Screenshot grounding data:

[Start of section]

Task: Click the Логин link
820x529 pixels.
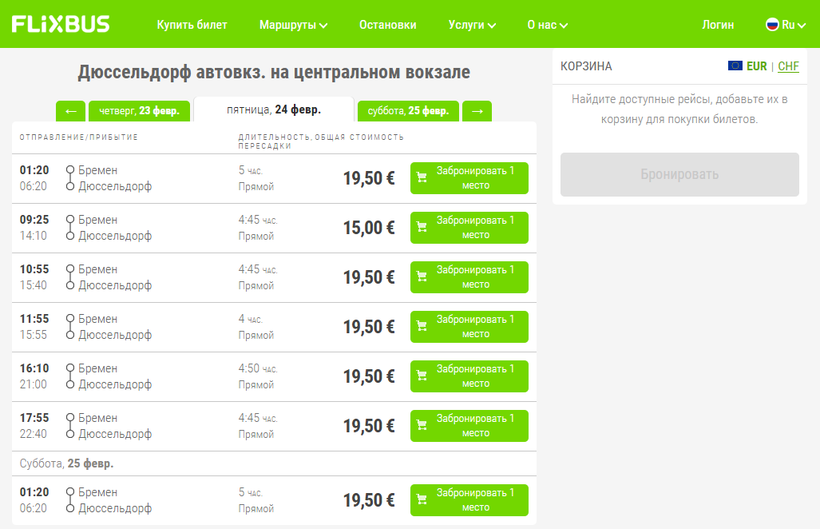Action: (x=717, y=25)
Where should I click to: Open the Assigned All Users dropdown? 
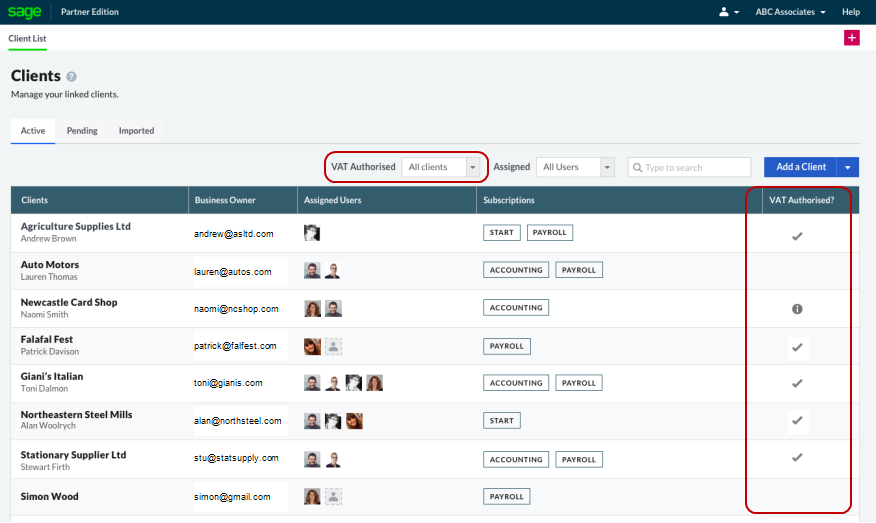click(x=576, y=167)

[End of section]

Brief: Each entry should appear again exactly as written, pictures excluded.

Response for this exercise:
Task: Click the Логин link
820x529 pixels.
Action: (x=717, y=25)
Where should I click to: Open the Assigned All Users dropdown? 
click(x=576, y=167)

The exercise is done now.